Personally I would use it only in the first way. Otherwise it seems like just Cartan rather than Newton Cartan.

 

[cianfa72]

it seems to me that the constructions given imply that $t$ must be a global time function (or rather that such a function $t$ can always be found), which requires that $\tau$ be globally exact, not just locally exact.

Ok, so to get the same elapsed time along a timelike path between two given spacelike hypersurfaces regardless of the specific path, $\tau$ must be globally exact not just locally (i.e. there must be a global smooth function $t$ such that $\tau=dt$).

 

[cianfa72]

Then, it was certainly true that there were circumstances where an accelerometer could read zero while Galilean invariant acceleration was not zero.

Such for instance a particle in free-falling in a gravitational field produced by a planet/star.

 

[PeterDonis]

Ok, so to get the same elapsed time along a timelike path between two given spacelike hypersurfaces regardless of the specific path, $\tau$ must be globally exact not just locally (i.e. there must be a global smooth function $t$ such that $\tau=dt$).

If the "same elapsed time" condition holds globally, instead of just in a local neighborhood, yes. In the general framework developed in the paper (i.e., not restricted to standard Newtonian gravity), the "same elapsed time" condition is discussed as just being within a local neighborhood, so one could conceivably have different local neighborhoods with different elapsed times. But in standard Newtonian gravity, it is a global condition.

 

[cianfa72]

But in standard Newtonian gravity, it is a global condition.
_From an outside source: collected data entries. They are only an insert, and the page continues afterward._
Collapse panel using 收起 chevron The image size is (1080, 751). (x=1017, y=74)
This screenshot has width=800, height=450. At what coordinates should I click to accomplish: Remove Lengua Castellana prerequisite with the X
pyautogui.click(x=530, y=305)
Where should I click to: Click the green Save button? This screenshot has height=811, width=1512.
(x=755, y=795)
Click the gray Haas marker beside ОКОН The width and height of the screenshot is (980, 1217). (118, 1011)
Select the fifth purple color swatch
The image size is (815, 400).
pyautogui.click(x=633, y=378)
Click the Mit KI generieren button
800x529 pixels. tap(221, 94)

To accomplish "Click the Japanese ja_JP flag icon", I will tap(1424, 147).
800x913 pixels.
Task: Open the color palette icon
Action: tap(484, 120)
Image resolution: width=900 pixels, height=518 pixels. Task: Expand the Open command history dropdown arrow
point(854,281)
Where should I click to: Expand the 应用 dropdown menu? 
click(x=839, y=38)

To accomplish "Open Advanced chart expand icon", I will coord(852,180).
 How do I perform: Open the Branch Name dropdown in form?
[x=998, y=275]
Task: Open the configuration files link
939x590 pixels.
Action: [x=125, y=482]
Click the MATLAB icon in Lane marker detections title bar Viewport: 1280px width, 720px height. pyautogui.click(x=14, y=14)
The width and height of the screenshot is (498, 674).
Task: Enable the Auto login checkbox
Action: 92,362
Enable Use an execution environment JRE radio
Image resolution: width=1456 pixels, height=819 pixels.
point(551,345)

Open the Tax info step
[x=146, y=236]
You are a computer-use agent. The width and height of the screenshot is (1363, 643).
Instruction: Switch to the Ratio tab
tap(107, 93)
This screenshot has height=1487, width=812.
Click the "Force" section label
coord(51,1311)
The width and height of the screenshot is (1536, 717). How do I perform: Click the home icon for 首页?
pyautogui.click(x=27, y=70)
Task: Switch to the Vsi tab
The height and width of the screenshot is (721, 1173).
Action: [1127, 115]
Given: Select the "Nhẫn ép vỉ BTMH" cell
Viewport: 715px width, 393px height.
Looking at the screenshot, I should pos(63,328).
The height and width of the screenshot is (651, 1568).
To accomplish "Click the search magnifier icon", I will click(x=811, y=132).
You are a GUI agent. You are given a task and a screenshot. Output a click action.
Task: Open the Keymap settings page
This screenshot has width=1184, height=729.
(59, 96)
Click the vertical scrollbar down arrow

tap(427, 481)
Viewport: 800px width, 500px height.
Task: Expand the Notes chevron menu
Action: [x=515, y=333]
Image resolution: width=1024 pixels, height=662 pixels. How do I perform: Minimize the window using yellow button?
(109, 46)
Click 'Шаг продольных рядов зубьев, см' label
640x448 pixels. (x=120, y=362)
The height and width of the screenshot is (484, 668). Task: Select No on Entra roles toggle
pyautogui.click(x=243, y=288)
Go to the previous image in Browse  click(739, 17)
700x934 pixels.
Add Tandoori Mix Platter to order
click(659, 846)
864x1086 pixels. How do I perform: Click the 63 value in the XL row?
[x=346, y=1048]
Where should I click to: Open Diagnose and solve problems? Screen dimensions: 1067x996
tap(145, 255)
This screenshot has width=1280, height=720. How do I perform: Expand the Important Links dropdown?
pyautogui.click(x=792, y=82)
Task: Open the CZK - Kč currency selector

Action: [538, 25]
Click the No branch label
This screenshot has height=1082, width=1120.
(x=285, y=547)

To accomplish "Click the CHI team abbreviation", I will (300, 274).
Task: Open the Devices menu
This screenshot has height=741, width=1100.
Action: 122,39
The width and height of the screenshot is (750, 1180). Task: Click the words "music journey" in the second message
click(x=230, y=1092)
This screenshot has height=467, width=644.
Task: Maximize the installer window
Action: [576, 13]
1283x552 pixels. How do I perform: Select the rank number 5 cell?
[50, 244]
So, as you pointed out in post #24, in section 2 in that paper (in particular in 2.1) a global condition on $\tau$ is actually implicitly assumed.

 

[PeterDonis]

So, as you pointed out in post #24, in section 2 in that paper (in particular in 2.1) a global condition on $\tau$ is actually implicitly assumed.

I don't know if it is, because I don't know if that entire section was intended to just cover standard Newtonian gravity, or whether it was intended to cover a more general category of models that all use the same general formalism.